* Given request *
Starting with the row that contains "Scaffold Fittings (53, 595)" and going on through the row that contains "Adjustable Scaffolding Props (87, 265)", write those rows out again with "Timber" switched to "Wood" and nothing else changed.

* Data rows *
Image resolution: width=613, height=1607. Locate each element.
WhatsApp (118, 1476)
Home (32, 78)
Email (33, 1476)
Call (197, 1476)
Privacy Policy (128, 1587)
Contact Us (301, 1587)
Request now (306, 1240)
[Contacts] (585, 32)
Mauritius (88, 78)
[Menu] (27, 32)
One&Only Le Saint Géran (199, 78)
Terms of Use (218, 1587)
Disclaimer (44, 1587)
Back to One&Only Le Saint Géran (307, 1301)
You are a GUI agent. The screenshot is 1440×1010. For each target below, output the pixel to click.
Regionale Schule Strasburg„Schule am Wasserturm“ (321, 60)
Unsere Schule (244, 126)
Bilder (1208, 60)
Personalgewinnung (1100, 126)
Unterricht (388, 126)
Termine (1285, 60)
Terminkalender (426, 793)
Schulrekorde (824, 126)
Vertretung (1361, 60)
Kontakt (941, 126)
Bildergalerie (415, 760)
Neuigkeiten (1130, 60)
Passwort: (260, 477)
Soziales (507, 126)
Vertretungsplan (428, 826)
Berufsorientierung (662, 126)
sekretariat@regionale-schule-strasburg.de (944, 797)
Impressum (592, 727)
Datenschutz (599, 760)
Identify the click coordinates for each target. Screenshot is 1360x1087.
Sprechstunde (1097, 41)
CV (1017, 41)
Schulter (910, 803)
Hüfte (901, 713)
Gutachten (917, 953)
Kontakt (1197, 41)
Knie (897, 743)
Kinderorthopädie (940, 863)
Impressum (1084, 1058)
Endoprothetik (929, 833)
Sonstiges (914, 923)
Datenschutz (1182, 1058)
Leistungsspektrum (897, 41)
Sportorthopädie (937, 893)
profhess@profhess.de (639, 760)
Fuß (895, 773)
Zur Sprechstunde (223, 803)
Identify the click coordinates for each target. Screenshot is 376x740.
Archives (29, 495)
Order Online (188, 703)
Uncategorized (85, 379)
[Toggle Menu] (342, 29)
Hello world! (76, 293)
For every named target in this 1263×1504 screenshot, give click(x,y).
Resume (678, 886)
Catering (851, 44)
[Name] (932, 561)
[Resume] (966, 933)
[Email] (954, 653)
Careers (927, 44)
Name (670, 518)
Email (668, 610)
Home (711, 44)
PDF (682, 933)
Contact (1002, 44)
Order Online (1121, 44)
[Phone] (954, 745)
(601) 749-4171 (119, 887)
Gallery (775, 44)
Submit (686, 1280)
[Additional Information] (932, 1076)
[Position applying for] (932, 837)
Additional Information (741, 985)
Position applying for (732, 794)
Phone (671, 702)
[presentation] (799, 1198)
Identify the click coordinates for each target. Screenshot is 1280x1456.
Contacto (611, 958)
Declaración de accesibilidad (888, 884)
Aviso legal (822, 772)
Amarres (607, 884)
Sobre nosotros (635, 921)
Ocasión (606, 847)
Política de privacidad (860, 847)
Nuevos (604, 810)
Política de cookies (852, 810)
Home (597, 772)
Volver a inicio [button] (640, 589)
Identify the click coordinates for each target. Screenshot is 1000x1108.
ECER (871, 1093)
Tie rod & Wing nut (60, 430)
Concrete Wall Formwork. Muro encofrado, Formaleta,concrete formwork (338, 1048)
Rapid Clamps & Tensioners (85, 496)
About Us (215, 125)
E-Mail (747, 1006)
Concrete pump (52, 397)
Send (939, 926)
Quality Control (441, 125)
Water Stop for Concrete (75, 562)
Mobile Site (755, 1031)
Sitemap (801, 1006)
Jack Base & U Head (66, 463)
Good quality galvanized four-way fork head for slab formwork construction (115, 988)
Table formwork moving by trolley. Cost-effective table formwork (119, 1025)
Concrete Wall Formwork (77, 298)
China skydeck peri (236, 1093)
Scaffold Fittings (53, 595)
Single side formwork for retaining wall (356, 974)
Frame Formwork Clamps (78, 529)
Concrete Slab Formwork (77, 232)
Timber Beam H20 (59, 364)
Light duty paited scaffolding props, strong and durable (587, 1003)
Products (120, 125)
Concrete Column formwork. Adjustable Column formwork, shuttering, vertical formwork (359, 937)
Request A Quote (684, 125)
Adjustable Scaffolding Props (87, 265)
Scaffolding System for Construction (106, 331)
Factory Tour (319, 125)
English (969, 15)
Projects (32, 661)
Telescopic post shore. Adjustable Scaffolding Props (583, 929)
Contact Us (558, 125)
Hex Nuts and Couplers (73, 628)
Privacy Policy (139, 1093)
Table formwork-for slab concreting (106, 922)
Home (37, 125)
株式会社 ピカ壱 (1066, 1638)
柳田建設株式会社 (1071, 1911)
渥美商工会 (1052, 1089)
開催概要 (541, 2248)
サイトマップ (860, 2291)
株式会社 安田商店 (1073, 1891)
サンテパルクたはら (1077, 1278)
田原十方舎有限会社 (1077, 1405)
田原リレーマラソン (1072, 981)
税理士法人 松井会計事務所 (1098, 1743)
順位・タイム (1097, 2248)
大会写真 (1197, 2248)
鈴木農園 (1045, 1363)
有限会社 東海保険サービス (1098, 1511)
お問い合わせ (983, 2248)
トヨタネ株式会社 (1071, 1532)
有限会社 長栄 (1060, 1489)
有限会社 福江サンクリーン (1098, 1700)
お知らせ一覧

* Written response *
Scaffold Fittings (53, 595)
Single side formwork for retaining wall (356, 974)
Frame Formwork Clamps (78, 529)
Concrete Slab Formwork (77, 232)
Wood Beam H20 (59, 364)
Light duty paited scaffolding props, strong and durable (587, 1003)
Products (120, 125)
Concrete Column formwork. Adjustable Column formwork, shuttering, vertical formwork (359, 937)
Request A Quote (684, 125)
Adjustable Scaffolding Props (87, 265)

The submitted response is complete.